All four major web browsers are about to lose 80% of their funding

2025-04-28 | comments

Hackernews is having a collective aneurysm because the digital feudal lords might stop shoveling protection money at each other to keep the world’s most bloated software category on life support. The webshits are torn between insisting that browsers are too complex and sacred to change, while also demanding they continue absorbing every ill-conceived API dreamed up by a committee of sleep-deprived standards wonks and adtech lobbyists. Half the thread nostalgically screams about IE6 like it’s tech’s Vietnam; the other half pretends Apple is going to collapse without its annual Google bribe.
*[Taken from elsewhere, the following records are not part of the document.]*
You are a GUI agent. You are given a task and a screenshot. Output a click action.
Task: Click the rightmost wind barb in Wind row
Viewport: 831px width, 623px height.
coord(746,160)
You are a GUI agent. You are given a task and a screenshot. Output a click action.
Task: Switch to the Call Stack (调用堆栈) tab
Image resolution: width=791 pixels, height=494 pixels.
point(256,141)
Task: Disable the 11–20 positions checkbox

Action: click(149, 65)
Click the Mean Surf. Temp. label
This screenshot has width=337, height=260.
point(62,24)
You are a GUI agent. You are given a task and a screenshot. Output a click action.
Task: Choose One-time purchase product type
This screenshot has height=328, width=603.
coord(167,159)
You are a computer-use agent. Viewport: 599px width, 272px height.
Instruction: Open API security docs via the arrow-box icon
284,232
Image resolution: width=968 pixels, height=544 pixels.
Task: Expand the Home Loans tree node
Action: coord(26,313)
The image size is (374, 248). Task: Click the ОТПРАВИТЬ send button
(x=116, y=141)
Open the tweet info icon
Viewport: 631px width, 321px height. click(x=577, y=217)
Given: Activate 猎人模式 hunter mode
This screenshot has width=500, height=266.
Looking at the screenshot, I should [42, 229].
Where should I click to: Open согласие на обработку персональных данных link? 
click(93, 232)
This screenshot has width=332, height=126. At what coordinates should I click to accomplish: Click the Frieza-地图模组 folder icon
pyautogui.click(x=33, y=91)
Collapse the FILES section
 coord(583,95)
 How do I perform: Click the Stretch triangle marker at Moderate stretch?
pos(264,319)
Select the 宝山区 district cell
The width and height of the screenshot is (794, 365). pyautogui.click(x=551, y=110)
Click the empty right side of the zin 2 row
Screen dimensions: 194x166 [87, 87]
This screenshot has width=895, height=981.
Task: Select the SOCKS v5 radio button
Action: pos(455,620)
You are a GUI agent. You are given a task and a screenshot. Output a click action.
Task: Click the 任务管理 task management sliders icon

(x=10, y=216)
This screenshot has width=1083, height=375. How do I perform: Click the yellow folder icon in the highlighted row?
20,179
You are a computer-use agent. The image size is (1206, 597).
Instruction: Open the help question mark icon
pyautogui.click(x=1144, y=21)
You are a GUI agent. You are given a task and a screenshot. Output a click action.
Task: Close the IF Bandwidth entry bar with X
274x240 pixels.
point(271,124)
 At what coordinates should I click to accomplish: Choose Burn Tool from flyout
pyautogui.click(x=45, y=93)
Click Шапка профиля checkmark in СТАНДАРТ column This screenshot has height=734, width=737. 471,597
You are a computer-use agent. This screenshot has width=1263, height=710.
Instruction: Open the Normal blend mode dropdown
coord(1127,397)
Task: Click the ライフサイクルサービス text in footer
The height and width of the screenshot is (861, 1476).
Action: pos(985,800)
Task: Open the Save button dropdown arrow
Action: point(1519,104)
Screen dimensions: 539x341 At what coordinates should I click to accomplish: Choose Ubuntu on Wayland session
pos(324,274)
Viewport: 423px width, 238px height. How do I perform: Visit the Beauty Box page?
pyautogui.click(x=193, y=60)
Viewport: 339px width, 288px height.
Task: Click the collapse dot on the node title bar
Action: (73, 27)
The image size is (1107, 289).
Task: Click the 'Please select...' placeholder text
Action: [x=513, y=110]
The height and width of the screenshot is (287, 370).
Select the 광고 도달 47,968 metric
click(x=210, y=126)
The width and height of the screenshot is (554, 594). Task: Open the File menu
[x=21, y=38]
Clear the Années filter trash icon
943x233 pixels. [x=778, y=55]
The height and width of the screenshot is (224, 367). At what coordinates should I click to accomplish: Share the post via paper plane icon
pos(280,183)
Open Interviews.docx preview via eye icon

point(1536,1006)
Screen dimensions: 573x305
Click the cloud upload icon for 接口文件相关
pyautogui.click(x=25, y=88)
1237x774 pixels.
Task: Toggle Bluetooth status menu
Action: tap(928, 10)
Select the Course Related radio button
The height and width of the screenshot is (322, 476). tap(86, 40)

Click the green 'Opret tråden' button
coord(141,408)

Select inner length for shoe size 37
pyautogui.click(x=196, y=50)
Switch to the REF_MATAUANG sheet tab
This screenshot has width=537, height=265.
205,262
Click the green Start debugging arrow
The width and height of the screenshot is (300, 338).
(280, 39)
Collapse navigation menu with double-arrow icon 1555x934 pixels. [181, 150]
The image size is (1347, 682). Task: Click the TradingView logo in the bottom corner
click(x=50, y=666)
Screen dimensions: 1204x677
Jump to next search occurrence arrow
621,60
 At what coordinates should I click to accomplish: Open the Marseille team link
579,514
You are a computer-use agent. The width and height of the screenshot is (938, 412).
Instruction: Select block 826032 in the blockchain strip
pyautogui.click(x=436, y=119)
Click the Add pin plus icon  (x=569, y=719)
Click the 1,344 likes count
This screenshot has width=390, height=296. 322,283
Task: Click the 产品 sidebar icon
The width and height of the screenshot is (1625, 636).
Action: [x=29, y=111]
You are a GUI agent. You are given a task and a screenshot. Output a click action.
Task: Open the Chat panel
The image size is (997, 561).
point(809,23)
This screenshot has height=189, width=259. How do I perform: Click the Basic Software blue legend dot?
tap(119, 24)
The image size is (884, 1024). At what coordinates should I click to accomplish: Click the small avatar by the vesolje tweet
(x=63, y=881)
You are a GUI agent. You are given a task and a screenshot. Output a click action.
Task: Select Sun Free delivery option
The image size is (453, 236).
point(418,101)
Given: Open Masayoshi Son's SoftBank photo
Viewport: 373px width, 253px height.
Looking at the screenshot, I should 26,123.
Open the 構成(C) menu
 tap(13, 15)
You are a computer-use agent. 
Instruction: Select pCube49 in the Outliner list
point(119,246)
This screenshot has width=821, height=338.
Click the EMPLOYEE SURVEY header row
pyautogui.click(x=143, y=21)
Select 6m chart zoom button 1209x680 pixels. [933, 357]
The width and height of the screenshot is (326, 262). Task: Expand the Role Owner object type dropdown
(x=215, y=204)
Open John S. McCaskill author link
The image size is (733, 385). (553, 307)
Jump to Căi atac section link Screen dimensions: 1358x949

Meanwhile, nobody asks why the entire “open web” apparently depends on a few trillionaries squabbling over who gets to harvest which user’s soul.

How much has Elon Musk’s Doge cut from US Government spending?

2025-04-29 | comments

Hackernews is once again performing its favorite ritual: arguing over whether a billionaire’s cosplay dog-wrangling routine has “saved” the American taxpayer any money. The BBC prints its annual installment of “Tech Oligarch Disrupts Government Spending,” which is quickly interpreted by HNers as a forensic accounting challenge, despite none of them understanding how budgets, appropriations, or frankly anything outside Typescript toolchains work. Predictably, the top comments solemnly declare that Musk has saved “zero, zippo” because that’s how government budgeting works, but then immediately pivot into the equally baseless belief that he has cost us untold billions in squandered food aid and bureaucratic thrash—because if there’s one thing Hackernews loves more than a billionaire, it’s blaming a billionaire for the wrong things.

The actual story, buried under several layers of British understatement, is that Musk’s latest vanity acquisition turned an already do-nothing agency into a do-less-than-nothing agency. The digital feudal lord fired everyone who understood how to operate the machinery, declared victory, and walked away, leaving the government holding a bag full of half-built procurement systems and expired lentils. But don’t worry: Hackernews will spend the next 48 hours miscorrecting each other about how “actually” this is good, because bureaucrats are parasites, except when they’re delivering food, except when the food is late, except when it’s Elon’s fault, except when it’s not.

Meanwhile the tech industry continues its descent into a theme park run by clankers, where every institution is required to fall apart so that a billionaire can pretend to innovate by sledgehammering it.

How the US defense secretary circumvents official DoD communications equipment

2025-04-30 | comments

A senior government official decides the nation’s military apparatus is just too clunky for his delicate thumbs, so he defaults to the same chat app webshits use to coordinate brunch. Hackernews, naturally, performs its usual ritual: half the comments wail about state secrets evaporating into Chinese datacenters, while the other half confidently miscorrect them with vibes about encryption they half-remember from a podcast. No one questions why the Pentagon’s communications gear still feels like logging into a bank website from 2004. The Defense Secretary’s workaround isn’t some bold insurgency against bureaucracy; it’s just the inevitable result of a government IT ecosystem built entirely out of procurement grift and aura farming. Meanwhile, the people fretting about “illegality” seem to have missed the last decade, where laws apply only to interns and whistleblowers. Everyone else just shrugs, deletes their messages, and waits for the next scandal to scroll by.